Would that be my life? Was I going to lay around a house, only going out into the world to go on a walk, or to a dog park... smelling the other dogs... maybe finding a treat in the trash or playing fetch...

No. I was letting my mind slip again. I needed to focus on Jackie. I was going to find a way back to being my normal self again - or at least, my canis self. Then... no. I didn't know if that was possible. Thus far, we'd only seen that it was possible to change in this direction - but back to human, we were far less certain.

I was then hit with a different kind of horror. If I was stuck this way... how would Jackie respond? A scenario flashed in my mind - of Jackie choosing to give up her humanity, and becoming a dog. I timidly let in those thoughts. My parents taking care of me as their pet. Her mom doing the same for her. We'd play together, chasing each other. 

No. That was no life for her. I had already been condemned to this. If I was able to communicate at all with her, I would make it perfectly clear that she wasn't to choose that path. She had a life to live, and while she could live it as a canis person, she would lose so much in becoming a dog.

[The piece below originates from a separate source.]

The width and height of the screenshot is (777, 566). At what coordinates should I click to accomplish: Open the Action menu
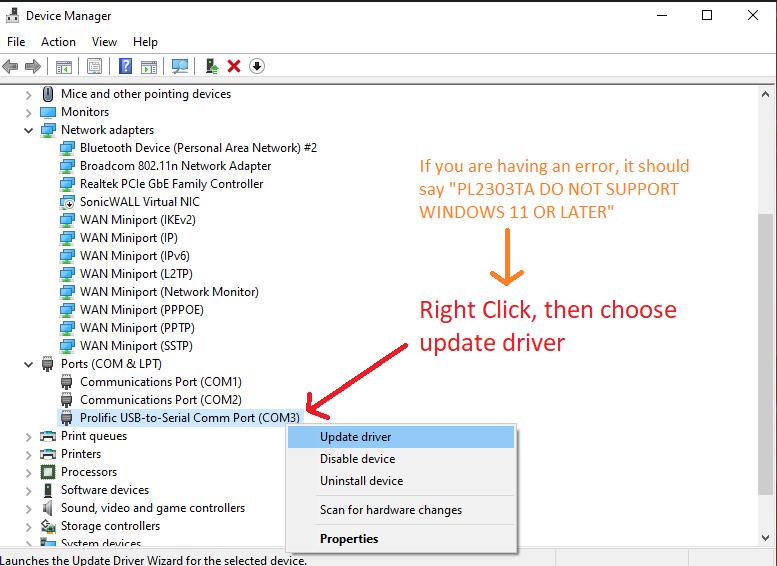[58, 42]
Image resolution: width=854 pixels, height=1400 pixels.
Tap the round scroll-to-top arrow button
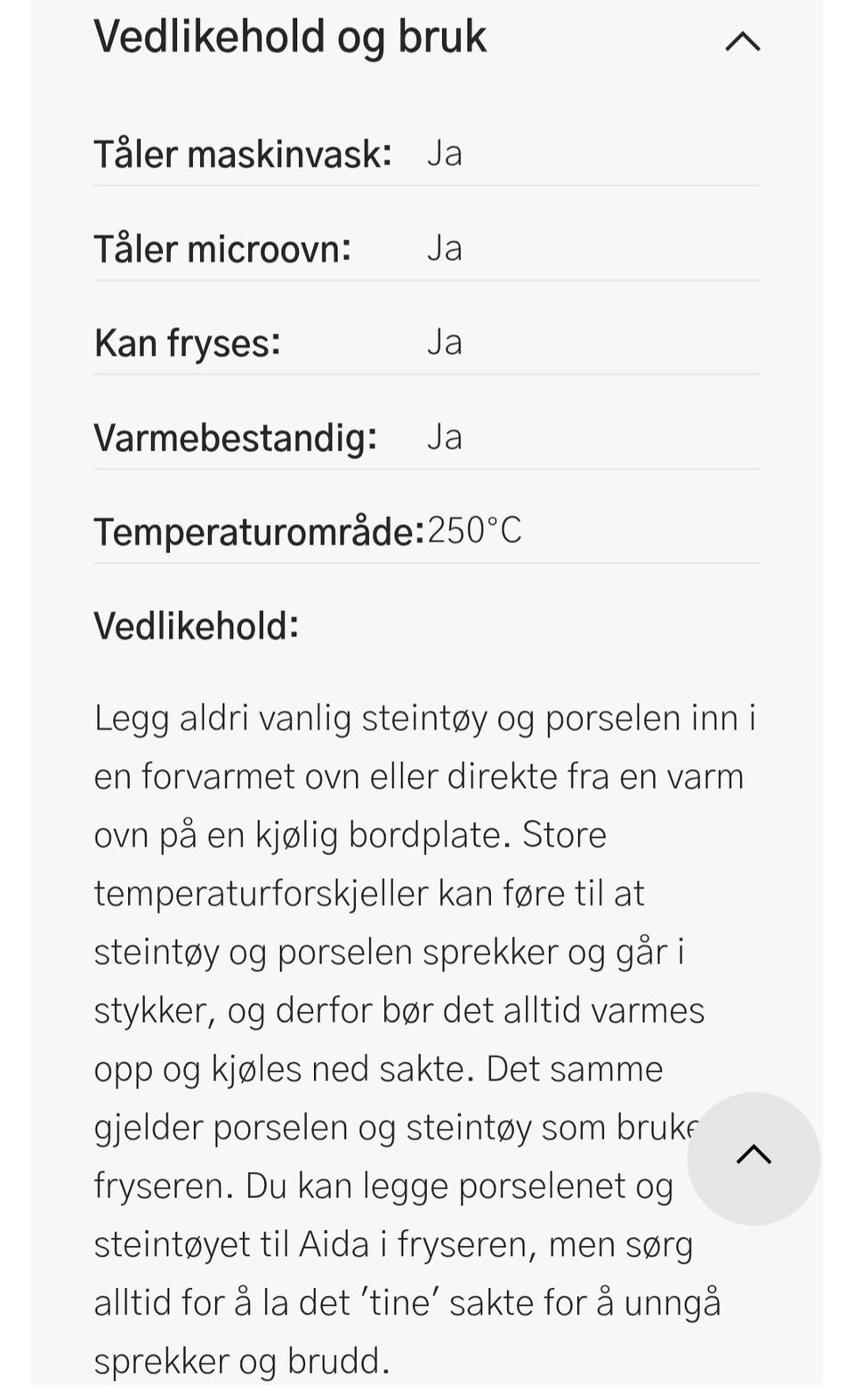point(753,1158)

I just felt so... so defeated. Despite running beside her, i felt more separate from her than I ever had. Even if I could just wanted to talk to her again... I had taken it all for granted. I wanted to hold her in my arms. I wanted to be able to comfort her when she was sad.

Soon focusing on those thoughts helped me calm. Those intruding canine instincts that barraged my attention... they were not what I really wanted. What I really wanted in life was not the fun of playing fetch, the pleasure of just lounging around as a pet. I didn't even want the passion of some human romances.

I wanted the warmth I had felt with Jackie. The feeling that when we were together, we could stand against the world.

And I held onto that feeling with all my might.